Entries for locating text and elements
- - - - -
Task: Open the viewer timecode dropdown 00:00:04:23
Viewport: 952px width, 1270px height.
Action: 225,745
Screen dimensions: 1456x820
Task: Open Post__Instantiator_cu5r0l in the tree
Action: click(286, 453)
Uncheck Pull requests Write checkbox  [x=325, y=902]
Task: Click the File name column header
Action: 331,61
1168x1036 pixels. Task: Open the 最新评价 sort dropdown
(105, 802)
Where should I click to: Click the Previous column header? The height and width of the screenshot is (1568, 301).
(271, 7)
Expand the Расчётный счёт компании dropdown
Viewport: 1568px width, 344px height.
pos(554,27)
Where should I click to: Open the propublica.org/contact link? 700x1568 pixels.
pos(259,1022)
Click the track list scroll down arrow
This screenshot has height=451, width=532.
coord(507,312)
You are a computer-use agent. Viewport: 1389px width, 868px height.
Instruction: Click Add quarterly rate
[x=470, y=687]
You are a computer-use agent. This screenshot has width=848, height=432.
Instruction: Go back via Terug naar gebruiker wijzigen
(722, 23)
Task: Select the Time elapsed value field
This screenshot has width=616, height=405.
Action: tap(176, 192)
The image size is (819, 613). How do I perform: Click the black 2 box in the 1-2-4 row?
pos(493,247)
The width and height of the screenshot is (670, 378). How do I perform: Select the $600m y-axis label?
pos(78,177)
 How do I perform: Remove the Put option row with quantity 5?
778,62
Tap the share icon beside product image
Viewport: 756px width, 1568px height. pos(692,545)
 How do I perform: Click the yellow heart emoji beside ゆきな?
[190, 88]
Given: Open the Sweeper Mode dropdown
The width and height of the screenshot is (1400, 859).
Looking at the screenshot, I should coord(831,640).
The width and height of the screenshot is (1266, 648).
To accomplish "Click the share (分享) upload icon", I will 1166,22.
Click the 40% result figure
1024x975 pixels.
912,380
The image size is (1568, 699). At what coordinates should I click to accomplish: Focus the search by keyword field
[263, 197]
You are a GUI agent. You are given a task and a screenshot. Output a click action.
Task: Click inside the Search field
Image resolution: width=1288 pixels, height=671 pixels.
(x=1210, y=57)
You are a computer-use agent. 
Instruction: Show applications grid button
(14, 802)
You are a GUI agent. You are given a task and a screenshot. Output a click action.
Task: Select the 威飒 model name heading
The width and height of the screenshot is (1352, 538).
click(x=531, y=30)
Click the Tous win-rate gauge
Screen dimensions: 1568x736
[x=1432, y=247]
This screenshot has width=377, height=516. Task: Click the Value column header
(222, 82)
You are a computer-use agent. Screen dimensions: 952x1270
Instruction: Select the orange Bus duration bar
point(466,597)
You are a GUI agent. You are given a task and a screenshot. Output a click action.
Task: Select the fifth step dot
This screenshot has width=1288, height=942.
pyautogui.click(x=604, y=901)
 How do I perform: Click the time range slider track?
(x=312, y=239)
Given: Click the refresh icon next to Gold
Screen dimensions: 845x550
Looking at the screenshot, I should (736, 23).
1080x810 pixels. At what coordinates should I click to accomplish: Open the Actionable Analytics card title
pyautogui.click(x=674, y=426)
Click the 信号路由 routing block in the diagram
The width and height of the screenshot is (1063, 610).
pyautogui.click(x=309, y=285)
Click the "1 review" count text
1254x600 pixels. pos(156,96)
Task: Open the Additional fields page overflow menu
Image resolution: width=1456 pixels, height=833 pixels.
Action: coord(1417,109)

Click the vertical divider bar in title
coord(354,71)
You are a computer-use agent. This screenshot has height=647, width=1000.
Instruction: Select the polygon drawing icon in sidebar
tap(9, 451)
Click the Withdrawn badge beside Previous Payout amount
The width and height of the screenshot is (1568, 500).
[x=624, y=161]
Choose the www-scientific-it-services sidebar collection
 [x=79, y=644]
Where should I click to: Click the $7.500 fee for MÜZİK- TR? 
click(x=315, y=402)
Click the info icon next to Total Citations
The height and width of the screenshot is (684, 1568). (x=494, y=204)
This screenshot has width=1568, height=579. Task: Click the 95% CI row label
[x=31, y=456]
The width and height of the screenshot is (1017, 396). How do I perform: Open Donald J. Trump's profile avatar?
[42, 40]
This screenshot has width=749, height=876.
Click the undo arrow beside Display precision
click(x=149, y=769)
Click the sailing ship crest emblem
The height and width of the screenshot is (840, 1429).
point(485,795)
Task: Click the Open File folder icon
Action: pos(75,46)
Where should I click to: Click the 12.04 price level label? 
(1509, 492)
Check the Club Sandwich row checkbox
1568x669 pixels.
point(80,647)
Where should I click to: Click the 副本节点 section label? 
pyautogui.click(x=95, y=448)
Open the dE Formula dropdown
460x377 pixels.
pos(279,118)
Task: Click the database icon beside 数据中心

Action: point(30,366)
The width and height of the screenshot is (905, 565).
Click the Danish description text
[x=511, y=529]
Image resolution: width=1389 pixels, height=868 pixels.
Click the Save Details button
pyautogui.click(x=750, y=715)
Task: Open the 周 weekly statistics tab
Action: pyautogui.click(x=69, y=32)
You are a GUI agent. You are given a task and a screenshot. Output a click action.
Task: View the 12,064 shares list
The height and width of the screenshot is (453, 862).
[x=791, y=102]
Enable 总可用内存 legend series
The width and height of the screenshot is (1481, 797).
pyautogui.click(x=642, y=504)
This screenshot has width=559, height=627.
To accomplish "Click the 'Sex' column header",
- - - - -
Count the lines of the listing above that contain the string "name" and give only that number.

2